São sutilezas assim que tornam o livro um mosaico do legado deixado pelos alemães emigrados para o Brasil no século 19. As fotos, ora em cor, ora em preto e branco, são acompanhadas de sensíveis textos bilíngues do jornalista Xavier Bartaburu, que revelam como os antepassados da Alemanha influenciaram de alguma forma o cotidiano de cada um desses descendentes – seja na preferência por livros alemães, como no caso da escritora Lya Luft, seja na cozinha, como para a garota Hellen Müller Jordão, a quem a avó, bisneta de alemães, transferiu o gosto pelo preparo de conservas de pepino, salada de batata e biscoitos com enfeites coloridos para o Natal.

Tradições resguardadas

Essa a segunda de uma série de publicações em que Valdemir Cunha pretende mostrar a formação do povo brasileiro. A primeira, Brasil invisível, busca resgatar a origem da população brasileira, e, para isso, ele foi buscar em rincões do país pessoas oriundas da mistura do negro vindo da África, do índio e do europeu – principalmente o português e o espanhol.

"Minha pequena Alemanha é a publicação que segue Brasil invisível, porque a imigração alemã que se iniciou formalmente a partir de 1824 é a primeira grande imigração organizada para o Brasil. Antes dos alemães, somente os portugueses haviam chegado em grande número", explica Cunha.

O livro sobre a Alemanha envolveu um ano de trabalho só para a pesquisa e formatação do projeto, outros seis meses para a execução. De setembro de 2013 a fevereiro de 2014, o fotógrafo e o jornalista Bartaburu rodaram pelos estados de São Paulo, Santa Catarina e Rio Grande do Sul.

Ilberto Manke trabalha desde os 14 anos na fábrica de gaitas alemãs que chegou ao Brasil em 1923Foto: Valdemir Cunha

Nessas andanças, encontraram lugarejos onde a tradição alemã é mais aparente, como as áreas rurais de Pomerode e Blumenau, em Santa Catarina, e cidades no Vale do Rio dos Sinos (RS), como Picada Café, Santa Maria do Herval e Dois Irmãos. "Quanto mais a gente se embrenhava na zona rural, mais nos aproximávamos do modo de vida dos imigrantes do passado", conta Cunha.

Conhecer as tradições nesses vilarejos foi, para ele, como ter entrado numa máquina do tempo e voltar ao fim do século 19 e início do século 20. "Claro que a modernidade estava aparente na energia elétrica e nos aparelhos domésticos, mas no dia a dia de lida com a terra, os costumes pareciam estar inalterados."

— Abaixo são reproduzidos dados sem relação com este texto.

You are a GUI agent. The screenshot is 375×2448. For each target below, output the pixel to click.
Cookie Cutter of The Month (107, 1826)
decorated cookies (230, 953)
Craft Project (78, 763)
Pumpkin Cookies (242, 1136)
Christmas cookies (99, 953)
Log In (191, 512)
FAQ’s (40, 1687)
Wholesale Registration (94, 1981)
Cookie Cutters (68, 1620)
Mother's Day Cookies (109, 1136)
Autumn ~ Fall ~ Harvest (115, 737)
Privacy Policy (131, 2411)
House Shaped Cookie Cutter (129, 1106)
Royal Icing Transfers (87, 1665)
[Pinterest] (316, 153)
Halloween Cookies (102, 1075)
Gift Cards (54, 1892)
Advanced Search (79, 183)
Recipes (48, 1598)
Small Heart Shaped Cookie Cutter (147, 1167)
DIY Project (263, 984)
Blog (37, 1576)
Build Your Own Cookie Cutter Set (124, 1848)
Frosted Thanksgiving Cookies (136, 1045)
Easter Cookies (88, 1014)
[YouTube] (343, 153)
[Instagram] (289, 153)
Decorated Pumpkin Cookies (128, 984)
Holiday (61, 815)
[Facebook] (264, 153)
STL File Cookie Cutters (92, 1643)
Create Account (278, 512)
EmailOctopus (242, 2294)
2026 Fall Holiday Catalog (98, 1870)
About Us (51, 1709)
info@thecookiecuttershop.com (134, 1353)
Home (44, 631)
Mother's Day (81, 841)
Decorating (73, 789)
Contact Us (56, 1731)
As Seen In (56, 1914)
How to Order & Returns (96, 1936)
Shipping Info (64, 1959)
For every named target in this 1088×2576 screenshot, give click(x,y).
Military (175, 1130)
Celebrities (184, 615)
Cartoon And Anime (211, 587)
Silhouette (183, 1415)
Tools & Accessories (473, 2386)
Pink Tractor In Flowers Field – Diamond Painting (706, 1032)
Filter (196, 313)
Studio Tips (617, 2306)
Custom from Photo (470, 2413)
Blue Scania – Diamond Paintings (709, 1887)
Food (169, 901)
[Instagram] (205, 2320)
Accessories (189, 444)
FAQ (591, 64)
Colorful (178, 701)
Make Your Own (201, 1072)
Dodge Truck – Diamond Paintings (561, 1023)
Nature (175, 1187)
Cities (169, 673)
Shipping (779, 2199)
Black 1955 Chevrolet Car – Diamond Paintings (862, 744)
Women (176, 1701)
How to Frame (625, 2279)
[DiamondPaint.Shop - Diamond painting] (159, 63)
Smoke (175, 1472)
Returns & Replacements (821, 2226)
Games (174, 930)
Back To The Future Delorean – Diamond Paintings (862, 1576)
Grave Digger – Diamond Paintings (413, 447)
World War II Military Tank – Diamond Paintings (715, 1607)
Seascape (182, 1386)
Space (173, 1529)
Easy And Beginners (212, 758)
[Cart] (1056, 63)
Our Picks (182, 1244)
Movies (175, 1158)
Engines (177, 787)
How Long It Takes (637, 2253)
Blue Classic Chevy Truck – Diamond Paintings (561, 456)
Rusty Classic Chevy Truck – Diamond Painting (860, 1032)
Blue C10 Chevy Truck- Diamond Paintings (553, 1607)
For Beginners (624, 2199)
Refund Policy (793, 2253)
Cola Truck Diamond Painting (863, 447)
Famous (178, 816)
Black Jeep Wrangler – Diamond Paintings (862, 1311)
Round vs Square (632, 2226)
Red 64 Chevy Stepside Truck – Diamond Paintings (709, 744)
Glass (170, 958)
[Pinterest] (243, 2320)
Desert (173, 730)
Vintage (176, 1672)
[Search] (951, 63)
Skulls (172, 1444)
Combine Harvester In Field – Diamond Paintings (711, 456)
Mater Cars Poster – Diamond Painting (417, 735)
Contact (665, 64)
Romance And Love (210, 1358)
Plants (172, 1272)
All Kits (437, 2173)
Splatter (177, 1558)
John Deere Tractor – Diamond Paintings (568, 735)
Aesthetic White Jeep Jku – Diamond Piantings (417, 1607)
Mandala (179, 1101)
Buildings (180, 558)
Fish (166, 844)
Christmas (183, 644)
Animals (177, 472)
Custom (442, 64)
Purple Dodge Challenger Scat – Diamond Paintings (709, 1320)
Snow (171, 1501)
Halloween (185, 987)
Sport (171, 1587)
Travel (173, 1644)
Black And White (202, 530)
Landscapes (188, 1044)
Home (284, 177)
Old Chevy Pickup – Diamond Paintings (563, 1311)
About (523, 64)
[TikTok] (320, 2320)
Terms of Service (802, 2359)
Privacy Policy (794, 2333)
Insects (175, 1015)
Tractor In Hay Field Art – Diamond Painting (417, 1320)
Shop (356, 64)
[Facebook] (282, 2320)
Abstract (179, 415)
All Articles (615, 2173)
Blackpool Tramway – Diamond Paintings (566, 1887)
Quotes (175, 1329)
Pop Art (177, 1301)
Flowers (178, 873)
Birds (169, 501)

O clima do passado se acentuava pelo fato de o alemão ser praticamente a língua oficial nessas pequenas cidades do sul – tanto o alemão padrão quanto os diversos dialetos. Por esse motivo, Cunha e Bartaburu tiveram a companhia de um tradutor nas viagens pela região. Só assim eles conseguiram conversar, por exemplo, com Anna Ottilia Hoffmann, moradora de Picada Café de quem o jornalista se lembra com carinho. "Ela é brasileira, tataraneta de alemães, e ainda assim não fala português. Nem alemão. Só um dialeto. E ela tem 90 anos."

Muito além da cerveja

A ideia do livro, entretanto, era englobar não só as comunidades fechadas que falam apenas o alemão e as festas populares alemãs no Brasil, como também as influências que a produção alemã deixou na sociedade brasileira.

Marcas alemãs que fazem parte do dia a dia dos brasileiros também estão representadas no livro, como a Volkswagen e seu popular FuscaFoto: Valdemir Cunha

Assim, todo um capítulo da publicação é dedicado às marcas alemãs que fazem parte do dia a dia do Brasil, como a Hering, Siemens, Volkswagen, Mercedes, Nivea, Faber-Castell e Bayer. Nos textos, junto a belas fotos dos produtos e a propagandas antigas, o leitor descobre a história e curiosidades de como essas empresas chegaram ao Brasil.

"Foi uma surpresa perceber que a influência alemã está presente no nosso cotidiano muito mais do que imaginamos. Na camiseta que vestimos, no carro que dirigimos, no telefone que usamos, nos lápis de cor com que nossos filhos pintam e nos remédios que tomamos. Isso é muito mais forte do que alguns traços culturais como a gastronomia e a cerveja", analisa Valdemir Cunha.